John W. Longnaker III Attorney
*Certified Elder Law Attorney by the National Elder Law Foundation


FAQ -estate planning

Estate Planning (for Elder Law FAQ, see farther below)

Q5: I am a joint owner on all of my mother’s joint accounts. She wants to leave one of the accounts to my sister. Should she sign a will in which she leaves the account to my sister? 

A: While your mother should have a will that designates her dispositive wishes upon her death, if all of her accounts are jointly held with you, the assets will pass to you irrespective of what her will indicates. Even if your estate plan is simply to name beneficiaries in your assets, you need a plan designed, with the help of an attorney.

 Q6: Are there any downsides to having a revocable living trust?

A: One of the most significant downsides to a revocable living trust is the follow-through effort required to transfer title of assets to a trust. It can be rather time consuming. You’re basically doing now, what your executor would have done after your death if you died without a trust.

 Q7: Do I need a trust for my estate plan?

A: What drives the need for a trust is the level of control you want to maintain over your assets. A trust provides flexibility with the control that a standard will might not. A trust is a legal arrangement in which one person’s property on money is entrusted to a third party (or yourself) to handle that property or funds on behalf of a named beneficiary. Besides avoided probate’s cost & time, a trust is used to control the assets after death for your beneficiary, in the case of a beneficiary who is disabled, a minor, on Medicaid or SSI, a spendthrift, has creditors issues, etc.

 Q8: Do I need a lawyer for a last will and testament or can I do it myself with an online form?

A: Well, the short answer is “no” you don’t have to have an attorney but you should hire one. The advice of counsel can be invaluable depending on the circumstances of your life and complexities of your estate. Whether you draft a will yourself or hire an attorney, be sure to keep your will current and make sure your executor knows where the most current version is stored. 

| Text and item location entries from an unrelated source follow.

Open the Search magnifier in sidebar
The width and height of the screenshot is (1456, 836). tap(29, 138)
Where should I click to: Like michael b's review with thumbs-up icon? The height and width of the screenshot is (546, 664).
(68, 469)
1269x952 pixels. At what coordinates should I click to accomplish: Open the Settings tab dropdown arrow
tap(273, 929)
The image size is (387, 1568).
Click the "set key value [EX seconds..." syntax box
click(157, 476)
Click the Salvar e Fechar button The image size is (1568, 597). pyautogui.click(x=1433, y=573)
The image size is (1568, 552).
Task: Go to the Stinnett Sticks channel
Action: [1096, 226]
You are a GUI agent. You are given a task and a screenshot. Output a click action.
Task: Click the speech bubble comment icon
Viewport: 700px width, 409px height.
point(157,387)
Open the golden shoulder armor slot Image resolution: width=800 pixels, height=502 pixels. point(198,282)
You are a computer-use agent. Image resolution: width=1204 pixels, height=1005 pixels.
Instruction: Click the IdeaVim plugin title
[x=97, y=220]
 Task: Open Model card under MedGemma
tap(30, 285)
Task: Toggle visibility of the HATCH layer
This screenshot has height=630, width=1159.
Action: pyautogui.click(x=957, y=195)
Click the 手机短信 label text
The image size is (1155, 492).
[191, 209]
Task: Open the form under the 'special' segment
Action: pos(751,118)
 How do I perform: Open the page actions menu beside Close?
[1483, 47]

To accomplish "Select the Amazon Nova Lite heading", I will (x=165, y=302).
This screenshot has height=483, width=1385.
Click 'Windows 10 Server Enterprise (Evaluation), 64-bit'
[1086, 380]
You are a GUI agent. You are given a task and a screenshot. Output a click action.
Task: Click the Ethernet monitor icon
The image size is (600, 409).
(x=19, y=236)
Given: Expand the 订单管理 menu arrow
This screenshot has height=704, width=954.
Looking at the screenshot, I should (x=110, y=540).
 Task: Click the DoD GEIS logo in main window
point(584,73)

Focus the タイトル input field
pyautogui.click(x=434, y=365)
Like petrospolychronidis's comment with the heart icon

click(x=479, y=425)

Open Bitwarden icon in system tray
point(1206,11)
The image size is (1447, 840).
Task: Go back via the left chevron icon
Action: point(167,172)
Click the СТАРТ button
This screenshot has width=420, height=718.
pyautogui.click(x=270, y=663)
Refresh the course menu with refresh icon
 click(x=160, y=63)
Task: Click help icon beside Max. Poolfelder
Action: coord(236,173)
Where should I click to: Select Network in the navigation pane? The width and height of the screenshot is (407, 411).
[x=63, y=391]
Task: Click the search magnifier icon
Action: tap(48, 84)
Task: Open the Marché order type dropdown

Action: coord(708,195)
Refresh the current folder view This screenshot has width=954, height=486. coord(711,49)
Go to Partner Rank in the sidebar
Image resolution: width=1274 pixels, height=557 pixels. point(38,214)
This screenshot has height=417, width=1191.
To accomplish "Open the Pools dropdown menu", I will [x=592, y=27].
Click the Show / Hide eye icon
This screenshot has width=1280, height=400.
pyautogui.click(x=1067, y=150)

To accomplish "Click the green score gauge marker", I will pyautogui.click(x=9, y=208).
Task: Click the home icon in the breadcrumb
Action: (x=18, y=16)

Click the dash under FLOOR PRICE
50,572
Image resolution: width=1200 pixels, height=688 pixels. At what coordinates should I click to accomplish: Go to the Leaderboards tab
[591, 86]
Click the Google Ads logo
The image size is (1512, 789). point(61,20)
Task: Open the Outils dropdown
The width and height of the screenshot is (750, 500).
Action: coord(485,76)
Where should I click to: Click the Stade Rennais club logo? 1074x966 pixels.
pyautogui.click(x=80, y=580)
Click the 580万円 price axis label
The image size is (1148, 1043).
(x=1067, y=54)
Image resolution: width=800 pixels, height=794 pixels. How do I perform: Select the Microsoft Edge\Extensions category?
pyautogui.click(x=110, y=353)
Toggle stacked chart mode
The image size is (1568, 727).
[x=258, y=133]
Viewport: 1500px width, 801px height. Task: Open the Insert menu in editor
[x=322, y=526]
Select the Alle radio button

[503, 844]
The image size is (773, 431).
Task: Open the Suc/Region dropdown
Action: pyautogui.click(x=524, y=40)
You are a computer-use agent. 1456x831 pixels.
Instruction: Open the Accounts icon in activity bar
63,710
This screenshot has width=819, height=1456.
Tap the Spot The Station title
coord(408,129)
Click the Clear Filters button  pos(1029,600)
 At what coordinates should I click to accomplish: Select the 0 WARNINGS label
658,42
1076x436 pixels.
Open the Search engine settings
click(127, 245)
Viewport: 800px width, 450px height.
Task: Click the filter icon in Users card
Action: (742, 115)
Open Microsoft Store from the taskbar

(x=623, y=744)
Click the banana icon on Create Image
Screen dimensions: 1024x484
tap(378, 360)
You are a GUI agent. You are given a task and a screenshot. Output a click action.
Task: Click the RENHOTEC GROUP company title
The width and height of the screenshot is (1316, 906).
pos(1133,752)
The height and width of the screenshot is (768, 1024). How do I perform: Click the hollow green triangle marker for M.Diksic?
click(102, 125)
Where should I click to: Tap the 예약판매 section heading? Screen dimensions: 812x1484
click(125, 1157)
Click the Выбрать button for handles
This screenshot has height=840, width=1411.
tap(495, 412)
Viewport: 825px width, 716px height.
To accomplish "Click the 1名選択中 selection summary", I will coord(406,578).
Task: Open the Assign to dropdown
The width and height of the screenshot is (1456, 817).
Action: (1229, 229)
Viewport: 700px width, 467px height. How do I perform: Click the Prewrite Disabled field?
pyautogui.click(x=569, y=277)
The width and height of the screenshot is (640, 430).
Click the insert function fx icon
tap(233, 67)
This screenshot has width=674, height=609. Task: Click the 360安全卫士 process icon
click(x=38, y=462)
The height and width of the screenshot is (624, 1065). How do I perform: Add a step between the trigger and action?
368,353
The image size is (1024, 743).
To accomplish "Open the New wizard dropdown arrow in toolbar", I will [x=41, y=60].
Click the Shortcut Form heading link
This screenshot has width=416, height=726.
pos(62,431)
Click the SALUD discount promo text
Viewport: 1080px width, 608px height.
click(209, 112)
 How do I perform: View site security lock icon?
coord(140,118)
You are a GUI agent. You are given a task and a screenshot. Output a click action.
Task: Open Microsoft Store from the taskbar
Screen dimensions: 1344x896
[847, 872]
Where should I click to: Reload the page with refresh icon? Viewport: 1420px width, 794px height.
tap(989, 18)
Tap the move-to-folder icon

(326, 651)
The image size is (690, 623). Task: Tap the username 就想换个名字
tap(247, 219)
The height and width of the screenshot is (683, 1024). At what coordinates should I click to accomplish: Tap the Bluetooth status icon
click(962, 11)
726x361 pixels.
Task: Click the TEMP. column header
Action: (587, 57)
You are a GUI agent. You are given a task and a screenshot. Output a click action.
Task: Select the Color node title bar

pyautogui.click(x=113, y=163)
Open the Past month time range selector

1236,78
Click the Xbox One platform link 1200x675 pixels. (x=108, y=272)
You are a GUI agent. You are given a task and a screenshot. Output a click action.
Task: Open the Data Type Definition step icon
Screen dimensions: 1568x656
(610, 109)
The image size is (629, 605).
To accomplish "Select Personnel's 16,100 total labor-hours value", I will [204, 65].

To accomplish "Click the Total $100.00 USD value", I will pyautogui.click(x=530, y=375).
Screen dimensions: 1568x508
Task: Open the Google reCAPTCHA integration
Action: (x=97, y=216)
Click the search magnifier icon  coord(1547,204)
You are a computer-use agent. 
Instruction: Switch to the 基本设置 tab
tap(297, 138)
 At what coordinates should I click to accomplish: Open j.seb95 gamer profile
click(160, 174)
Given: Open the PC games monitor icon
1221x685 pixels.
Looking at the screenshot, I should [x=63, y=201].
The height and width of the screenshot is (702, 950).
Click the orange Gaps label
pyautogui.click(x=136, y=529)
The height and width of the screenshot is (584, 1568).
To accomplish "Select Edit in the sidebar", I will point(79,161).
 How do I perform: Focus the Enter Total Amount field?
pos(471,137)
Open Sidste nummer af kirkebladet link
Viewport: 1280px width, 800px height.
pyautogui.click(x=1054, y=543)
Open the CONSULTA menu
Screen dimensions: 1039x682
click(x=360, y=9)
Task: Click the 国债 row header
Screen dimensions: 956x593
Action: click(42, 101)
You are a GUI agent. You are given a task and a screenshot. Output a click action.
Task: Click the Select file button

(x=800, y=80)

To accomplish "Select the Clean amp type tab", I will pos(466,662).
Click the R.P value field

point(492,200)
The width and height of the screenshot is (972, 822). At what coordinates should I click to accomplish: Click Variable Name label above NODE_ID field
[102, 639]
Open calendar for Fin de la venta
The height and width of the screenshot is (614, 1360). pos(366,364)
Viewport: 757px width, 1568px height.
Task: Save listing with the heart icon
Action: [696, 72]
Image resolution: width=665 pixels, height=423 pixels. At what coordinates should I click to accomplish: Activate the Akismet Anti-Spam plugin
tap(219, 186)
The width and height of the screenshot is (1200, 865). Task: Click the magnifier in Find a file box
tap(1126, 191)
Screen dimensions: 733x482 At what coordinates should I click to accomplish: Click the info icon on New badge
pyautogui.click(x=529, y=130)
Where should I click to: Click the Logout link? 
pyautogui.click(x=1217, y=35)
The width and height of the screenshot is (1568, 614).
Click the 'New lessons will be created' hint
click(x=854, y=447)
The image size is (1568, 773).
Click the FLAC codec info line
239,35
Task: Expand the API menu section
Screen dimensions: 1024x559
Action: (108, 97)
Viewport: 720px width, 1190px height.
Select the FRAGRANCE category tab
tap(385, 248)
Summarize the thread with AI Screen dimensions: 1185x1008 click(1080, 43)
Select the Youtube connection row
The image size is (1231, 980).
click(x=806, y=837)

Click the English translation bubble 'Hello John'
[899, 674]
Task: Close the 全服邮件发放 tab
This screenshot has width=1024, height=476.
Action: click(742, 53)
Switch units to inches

 Q9: How do I choose an executor?

A: The executor is the person with the legal responsibility to ensure that your wishes for your estate are carried out, that assets transfer properly and that any bills, debts, and taxes get paid. Look for someone who is trustworthy and competent and has the right temperament to carry through your wishes. It may or may not be your oldest or the geographically closest child.

 Q10. When should I review estate plan and advance directives documents?

A. While there is no specific rule as to when to review these documents, you and your estate planning attorney should review them periodically to make sure the documents are still accomplishing the goals and desires you set out when they were created,  I would suggest you review estate plans annually or any time you experience a life changing event, such as the 5 D’s: someone’s dementia, disability, death, divorce, debt crisis. 

 Q11: What is the difference between a will and a trust; and a Durable General Power of Attorney and a Living Will?

A: It is necessary to prove (“probate”) a will once a person has died. Probate entails providing notice to those who would inherit assets, paying bills and expenses, selling assets and dividing and distributing them to your beneficiaries. It must be proven that the will was signed in accordance with state law. Once the will is approved and all necessary steps are taken, including marshaling the assets, paying bills, the executor may distribute the estate assets based on the bequests in the will. The will states who will serve as your executor.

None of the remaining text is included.